Au cœur de la RSPC est la notion que nous pouvons modifier notre rapport à la douleur, qu’elle soit physique ou émotionnelle. Au lieu de nous concentrer sur la recherche de solutions à notre malaise, nous pouvons apprendre en faire un allié, et à s’ouvrir à lui dans le cadre de notre expérience. Cela signifie que, plutôt que de penser à l’inconfort comme un frein à notre qualité de vie, nous l’observons – et nos réactions à lui – avec conscience et en sachant que le confort et l’inconfort sont transitoires. Ce faisant, nous devenons moins attachés à la perfection de chaque petit détail de nos vies.

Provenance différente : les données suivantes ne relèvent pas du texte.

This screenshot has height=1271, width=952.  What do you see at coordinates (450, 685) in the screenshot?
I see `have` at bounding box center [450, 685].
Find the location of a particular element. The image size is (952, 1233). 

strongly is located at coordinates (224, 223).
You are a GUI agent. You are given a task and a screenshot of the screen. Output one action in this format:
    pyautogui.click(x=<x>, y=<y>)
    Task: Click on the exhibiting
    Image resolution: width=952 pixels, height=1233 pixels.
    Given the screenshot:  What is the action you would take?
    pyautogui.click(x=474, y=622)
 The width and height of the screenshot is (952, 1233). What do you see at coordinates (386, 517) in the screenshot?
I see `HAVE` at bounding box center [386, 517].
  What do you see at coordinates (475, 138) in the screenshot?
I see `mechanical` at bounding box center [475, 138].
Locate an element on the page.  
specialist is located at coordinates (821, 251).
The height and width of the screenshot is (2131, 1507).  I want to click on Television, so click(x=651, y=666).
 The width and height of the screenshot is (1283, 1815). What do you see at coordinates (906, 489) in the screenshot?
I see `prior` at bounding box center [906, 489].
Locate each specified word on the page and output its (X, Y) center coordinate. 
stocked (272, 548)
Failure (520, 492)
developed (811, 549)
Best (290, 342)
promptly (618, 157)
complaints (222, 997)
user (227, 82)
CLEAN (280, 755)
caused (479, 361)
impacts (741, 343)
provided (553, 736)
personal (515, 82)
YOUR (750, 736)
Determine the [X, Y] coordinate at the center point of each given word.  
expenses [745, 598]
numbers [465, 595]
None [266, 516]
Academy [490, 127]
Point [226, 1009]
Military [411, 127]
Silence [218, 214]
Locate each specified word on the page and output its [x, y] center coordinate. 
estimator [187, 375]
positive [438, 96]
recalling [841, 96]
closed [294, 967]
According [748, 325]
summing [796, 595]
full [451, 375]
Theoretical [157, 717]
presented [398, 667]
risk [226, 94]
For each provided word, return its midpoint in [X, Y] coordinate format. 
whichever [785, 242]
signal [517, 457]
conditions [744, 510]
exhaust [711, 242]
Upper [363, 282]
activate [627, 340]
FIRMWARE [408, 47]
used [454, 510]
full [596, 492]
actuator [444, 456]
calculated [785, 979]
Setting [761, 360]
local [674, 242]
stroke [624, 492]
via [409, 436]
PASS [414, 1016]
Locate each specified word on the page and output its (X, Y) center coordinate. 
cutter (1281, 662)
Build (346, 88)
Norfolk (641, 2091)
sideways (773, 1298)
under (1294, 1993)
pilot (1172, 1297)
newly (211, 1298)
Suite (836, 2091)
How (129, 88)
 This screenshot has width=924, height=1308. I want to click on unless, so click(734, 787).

Cultiver cette relation à notre expérience nécessite une formation en méditation de pleine conscience. Pratiquer la méditation nous aide à prendre notre temps et nous permet de voir comment nos esprits créent des « histoires » de nos expériences, nous empêchant de vivre le moment comme il est. Une partie de ce travail mental est inoffensif, mais une grande partie renforce des attitudes nuisibles envers nous-mêmes, nos corps et nos relations. Apprendre à prêter attention et à cultiver la conscience de cette manière est un outil puissant pour améliorer la santé globale et le bien-être; cela crée un petit espace psychologique dans lequel nous pouvons évaluer nos pulsions momentanées, choisir nos actions et rester en contact avec ce qui compte vraiment pour nous.

Le Center for Mindfulness a récemment obtenu son 20 000e participant, et il y a maintenant plus de 740 programmes de RSPC dans des hôpitaux, des cliniques et des centres de santé à travers le monde. La pleine conscience est actuellement enseignée non seulement dans les milieux de soins de santé, mais aussi dans les programmes de mieux-être, dans les forces armées et dans les programmes de formation pour les athlètes d’élite. Les professionnels de la santé, les enseignants et les médias traditionnels suivent de près la croissance de la RSPC. En fait, au cours de la retraite de la semaine dernière, un photographe du magazine Time était sur place pour prendre des photos pour un reportage à venir sur Jon Kabat-Zinn. Pas mal du tout pour un homme qui a commencé à enseigner la méditation dans le sous-sol d’un hôpital il y a 43 ans!